2. The method of claim 1, wherein the genes encoding D-mandelate dehydrogenase, phenylalanine-4-hydroxylase and 4-hydroxyphenylacetic acid 3-hydroxylase further comprise:

(1) DNA molecules respectively shown in a sequence table SEQ ID NO.1, a sequence table SEQ ID NO.2 and a sequence table SEQ ID NO. 3; and/or;

(2) a DNA molecule which hybridizes to the DNA molecule of (1) under stringent conditions and encodes the D-mandelate dehydrogenase, phenylalanine-4-hydroxylase and 4-hydroxyphenylacetate 3-hydroxylase of claim 1; and/or;

(3) a DNA molecule having a homology of 80% or more with the DNA molecule of (1) or (2) and encoding D-mandelate dehydrogenase, phenylalanine-4-hydroxylase and 4-hydroxyphenylacetic acid 3-hydroxylase of claim 1.

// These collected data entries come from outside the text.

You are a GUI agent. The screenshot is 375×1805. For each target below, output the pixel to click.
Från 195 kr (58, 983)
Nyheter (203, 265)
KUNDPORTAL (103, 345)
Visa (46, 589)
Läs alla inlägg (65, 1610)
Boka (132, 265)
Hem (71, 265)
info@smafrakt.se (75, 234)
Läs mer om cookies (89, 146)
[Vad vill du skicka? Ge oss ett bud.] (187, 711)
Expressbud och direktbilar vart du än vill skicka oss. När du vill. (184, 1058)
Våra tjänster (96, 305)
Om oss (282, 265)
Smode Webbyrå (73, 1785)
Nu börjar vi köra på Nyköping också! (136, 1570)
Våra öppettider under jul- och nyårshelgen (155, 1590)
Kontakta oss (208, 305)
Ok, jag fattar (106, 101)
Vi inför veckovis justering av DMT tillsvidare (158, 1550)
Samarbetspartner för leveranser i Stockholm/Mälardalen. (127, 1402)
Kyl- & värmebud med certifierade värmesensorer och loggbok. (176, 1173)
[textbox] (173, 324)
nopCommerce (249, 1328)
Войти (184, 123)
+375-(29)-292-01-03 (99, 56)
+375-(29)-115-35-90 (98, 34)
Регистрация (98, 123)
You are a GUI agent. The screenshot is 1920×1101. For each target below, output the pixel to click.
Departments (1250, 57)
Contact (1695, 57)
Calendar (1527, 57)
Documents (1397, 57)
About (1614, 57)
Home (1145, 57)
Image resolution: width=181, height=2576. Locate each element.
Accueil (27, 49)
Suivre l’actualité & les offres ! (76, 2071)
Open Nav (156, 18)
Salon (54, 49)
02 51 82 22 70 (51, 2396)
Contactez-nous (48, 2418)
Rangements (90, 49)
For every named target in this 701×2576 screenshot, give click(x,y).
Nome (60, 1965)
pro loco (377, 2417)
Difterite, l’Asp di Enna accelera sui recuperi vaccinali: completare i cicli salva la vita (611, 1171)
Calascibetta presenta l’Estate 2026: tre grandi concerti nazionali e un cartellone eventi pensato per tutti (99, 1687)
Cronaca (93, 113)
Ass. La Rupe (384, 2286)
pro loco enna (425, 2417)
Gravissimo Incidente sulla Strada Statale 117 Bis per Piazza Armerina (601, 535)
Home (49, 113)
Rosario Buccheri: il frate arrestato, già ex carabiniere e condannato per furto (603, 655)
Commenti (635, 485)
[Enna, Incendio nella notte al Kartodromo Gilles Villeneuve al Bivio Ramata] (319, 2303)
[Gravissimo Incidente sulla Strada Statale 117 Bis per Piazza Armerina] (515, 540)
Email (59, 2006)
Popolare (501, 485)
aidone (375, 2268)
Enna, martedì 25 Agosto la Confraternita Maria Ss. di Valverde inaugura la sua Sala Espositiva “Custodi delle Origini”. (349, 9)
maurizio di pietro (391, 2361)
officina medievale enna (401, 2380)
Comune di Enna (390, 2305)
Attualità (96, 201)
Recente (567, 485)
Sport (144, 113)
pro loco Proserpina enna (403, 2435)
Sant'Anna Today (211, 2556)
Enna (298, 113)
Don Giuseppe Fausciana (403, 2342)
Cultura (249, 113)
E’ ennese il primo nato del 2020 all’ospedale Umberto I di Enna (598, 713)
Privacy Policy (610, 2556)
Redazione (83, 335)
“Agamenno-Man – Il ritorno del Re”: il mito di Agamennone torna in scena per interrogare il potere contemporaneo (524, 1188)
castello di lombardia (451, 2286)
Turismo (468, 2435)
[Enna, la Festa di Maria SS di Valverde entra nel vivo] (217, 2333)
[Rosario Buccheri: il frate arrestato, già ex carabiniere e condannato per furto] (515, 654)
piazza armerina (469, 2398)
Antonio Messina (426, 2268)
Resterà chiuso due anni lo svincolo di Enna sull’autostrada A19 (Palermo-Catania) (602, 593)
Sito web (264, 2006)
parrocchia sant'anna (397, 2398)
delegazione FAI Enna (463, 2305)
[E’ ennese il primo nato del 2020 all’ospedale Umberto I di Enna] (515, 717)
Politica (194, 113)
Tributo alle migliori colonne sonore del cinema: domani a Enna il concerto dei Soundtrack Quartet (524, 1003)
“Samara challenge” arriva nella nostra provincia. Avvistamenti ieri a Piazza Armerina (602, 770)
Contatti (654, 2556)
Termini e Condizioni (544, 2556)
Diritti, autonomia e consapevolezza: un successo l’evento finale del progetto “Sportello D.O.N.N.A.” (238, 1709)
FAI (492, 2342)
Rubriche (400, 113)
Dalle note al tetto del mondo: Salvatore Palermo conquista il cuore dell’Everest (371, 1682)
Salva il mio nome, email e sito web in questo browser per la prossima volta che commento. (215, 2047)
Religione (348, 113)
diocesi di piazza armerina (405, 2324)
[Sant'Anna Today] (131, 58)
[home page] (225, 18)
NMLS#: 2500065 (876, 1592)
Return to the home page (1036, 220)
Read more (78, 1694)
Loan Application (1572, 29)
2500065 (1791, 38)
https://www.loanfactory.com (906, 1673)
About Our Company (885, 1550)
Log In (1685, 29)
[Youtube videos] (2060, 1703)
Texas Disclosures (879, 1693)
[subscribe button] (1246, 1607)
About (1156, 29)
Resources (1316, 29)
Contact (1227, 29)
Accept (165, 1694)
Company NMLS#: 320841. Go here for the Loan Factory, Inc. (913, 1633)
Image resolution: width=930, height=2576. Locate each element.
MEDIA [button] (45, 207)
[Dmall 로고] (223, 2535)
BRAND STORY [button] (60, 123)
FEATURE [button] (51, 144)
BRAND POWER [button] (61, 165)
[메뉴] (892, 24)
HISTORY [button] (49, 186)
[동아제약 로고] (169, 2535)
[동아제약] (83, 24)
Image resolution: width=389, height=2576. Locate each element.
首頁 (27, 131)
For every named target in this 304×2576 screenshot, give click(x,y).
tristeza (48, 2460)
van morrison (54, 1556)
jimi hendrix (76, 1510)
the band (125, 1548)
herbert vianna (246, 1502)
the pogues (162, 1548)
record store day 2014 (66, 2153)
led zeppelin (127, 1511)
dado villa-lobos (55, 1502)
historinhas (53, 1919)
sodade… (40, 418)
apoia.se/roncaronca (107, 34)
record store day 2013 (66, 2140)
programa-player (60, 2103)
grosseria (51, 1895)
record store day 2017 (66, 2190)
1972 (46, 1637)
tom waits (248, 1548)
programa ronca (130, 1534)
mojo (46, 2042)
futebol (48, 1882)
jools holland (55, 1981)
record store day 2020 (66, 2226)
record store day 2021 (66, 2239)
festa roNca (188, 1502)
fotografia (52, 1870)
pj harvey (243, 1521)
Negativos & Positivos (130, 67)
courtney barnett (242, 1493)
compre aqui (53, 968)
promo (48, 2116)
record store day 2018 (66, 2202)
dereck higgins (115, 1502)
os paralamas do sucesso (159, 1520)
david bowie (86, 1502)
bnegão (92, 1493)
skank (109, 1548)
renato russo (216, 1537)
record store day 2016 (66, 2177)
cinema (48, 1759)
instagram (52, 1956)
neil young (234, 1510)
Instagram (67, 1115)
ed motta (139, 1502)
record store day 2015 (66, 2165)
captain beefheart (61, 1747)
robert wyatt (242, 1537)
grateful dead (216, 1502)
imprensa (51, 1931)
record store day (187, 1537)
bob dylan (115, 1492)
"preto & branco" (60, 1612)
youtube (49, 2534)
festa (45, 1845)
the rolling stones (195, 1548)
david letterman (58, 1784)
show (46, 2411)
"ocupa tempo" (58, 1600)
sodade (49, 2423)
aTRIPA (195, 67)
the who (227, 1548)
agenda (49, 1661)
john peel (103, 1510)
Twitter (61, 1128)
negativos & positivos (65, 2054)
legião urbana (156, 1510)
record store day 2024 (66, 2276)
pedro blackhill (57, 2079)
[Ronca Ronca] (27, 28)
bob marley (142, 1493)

3. The method of claim 1, wherein the genes encoding D-mandelate dehydrogenase, phenylalanine-4-hydroxylase and 4-hydroxyphenylacetic acid 3-hydroxylase are derived from: thermophilic bacteria Thermococcus barophilus, Thermomonospora curvata and Sulfobacillus acidophilus.

4. The method of claim 1, wherein the D-mandelate dehydrogenase, phenylalanine-4-hydroxylase and 4-hydroxyphenylacetic acid 3-hydroxylase gene sequences of E.coli strain DH5 α are selected in step one, primers are designed and cloned.

5. The method of claim 1, wherein the strain Escherichia coli BL21(DE3) is selected as the host strain for protein expression in step one.